If the lengths match, we can use the length as a range for a for loop (using the helpful range function):

```for x in range(8):
print(harp_melody[x] - violin_melody[x])
```

We step through each of the eight notes in each list, comparing (and printing) the differences as we go.

We can make this a little more efficient by calculating the length in the same line that we establish the for loop:

```for x in range(len(harp_melody)):
print(violin_melody[x] - harp_melody[x])
```

Returns:

```21
9
9
9
9
9
9
21
```

If we deal strictly with pitches, it seems that there’s not a single Tn transposition operation that can be applied to transpose all of the harp’s notes to the violin’s (or vice versa). T9 (transposing all of the harp’s notes up by 9 semitones) would work for most of the notes, but we need T21 for the first and last notes.

But what if we try with pitch classes?

We can use a list comprehension to quickly generate lists of pitch classes:

```harp_pc = [x % 12 for x in harp_melody]
violin_pc = [ x % 12 for x in violin_melody]
```

Now let’s try the same comparison operation as before, but using these new lists:

```for x in range(len(harp_pc)):
print(violin_pc[x] - harp_pc[x])
```

Output:

```-3
-3
9
-3
-3
9
-3
-3
```

We still don’t have a perfect match. But there’s still hope. Why?

Recall that there are only 12 pitch classes (0-11), and that if we keep rising by semitones past 11, we start over at 0. If we descend, we go straight from 0 back to 11, not -1. Just like how two hours before 1:00 isn’t -1:00, it’s 11:00!

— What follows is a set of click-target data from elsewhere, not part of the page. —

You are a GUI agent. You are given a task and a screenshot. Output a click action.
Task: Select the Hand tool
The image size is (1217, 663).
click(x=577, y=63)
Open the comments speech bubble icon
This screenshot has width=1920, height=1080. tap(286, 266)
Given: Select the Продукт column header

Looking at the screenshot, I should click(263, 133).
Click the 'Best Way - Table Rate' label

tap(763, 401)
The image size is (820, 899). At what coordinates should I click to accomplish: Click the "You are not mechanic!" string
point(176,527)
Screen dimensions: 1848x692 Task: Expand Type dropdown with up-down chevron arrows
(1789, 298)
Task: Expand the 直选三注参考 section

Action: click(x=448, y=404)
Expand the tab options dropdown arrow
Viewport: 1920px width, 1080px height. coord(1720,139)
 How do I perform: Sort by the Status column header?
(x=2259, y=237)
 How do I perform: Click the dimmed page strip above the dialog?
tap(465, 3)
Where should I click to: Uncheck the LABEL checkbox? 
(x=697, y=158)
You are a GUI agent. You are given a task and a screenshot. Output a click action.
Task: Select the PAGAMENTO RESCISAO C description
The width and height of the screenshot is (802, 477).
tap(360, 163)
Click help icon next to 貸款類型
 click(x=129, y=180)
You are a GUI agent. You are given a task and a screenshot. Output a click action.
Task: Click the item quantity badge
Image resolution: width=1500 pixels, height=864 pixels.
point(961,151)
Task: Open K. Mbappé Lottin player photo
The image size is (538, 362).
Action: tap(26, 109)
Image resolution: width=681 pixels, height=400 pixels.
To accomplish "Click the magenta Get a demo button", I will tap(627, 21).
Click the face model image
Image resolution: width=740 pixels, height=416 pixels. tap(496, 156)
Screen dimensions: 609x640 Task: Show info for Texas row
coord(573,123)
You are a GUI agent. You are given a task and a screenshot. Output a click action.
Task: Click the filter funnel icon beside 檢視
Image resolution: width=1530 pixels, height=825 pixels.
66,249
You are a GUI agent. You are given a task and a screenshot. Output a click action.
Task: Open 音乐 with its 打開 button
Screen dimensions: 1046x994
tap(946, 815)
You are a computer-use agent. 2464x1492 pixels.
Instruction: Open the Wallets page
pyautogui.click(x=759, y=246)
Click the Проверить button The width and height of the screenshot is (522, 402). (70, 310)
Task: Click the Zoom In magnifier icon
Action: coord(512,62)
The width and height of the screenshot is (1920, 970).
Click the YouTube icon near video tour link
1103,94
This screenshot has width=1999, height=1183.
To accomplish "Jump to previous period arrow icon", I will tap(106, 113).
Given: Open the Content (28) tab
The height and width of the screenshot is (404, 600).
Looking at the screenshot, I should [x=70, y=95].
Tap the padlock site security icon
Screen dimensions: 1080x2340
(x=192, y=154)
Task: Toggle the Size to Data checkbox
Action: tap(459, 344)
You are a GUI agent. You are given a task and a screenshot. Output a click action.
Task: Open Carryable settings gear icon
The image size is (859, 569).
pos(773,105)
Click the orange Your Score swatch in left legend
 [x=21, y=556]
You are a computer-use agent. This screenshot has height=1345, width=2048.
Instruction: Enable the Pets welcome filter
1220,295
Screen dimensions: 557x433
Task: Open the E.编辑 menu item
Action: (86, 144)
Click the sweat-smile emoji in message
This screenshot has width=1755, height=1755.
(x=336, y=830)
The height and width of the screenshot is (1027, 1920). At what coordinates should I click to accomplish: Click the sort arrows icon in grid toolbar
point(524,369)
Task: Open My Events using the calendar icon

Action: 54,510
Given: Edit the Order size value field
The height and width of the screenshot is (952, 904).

In order to respect this circular structure, we have to apply a final modulo (%) 12 operation to the subtraction. And as soon as we do that:

```for x in range(len(harp_pc)):
print((violin_pc[x] - harp_pc[x]) % 12)
```

Returns:

```9
9
9
9
9
9
9
9
```

Voila! Now we can see that each of the pitch classes of the harp melody are related to the pitch classes of the violin melody by T9.

Put another way, if we add 9 semitones to each note in the harp melody (modulo 12), it will be identical to the violin melody, at least in terms of pitch class.

Let’s prove it:

```harp_pc
```

Returns:

```[10, 5, 0, 7, 7, 0, 5, 10]
```

And:

```violin_pc
```

Returns:

```[7, 2, 9, 4, 4, 9, 2, 7]
```

But if we add 9, mod 12:

```for x in harp_pc:
print((x + 9) % 12)
```

The notes of the harp melody are identical to those of the violin melody:

```7
2
9
4
4
9
2
7
```

Or more succinctly:

```transposed_harp = [(x + 9) % 12 for x in harp_pc]
transposed_harp
```

Output:

```[7, 2, 9, 4, 4, 9, 2, 7]
```

In fact, if our subtraction operation is modulo 12, we don’t even have to convert the melodies to pitch classes to get the right answer:

```for x in range(len(harp_melody)):
print((violin_melody[x] - harp_melody[x]) % 12)
```

Output:

```9
9
9
...
```

To explore building transposition-related functions, try this module.

Extensions

1. What value n for the transposition operation Tn transforms the violin melody into the harp melody? What is significant about the relationship between this number and the 9 in T9 discussed above?
2. What generic Python functions above can be replaced with equivalents from the music21 post-tonal toolkit?
3. Are subsequent statements of the same idea in the Berg Concerto also related by transposition? If so, how do they compare?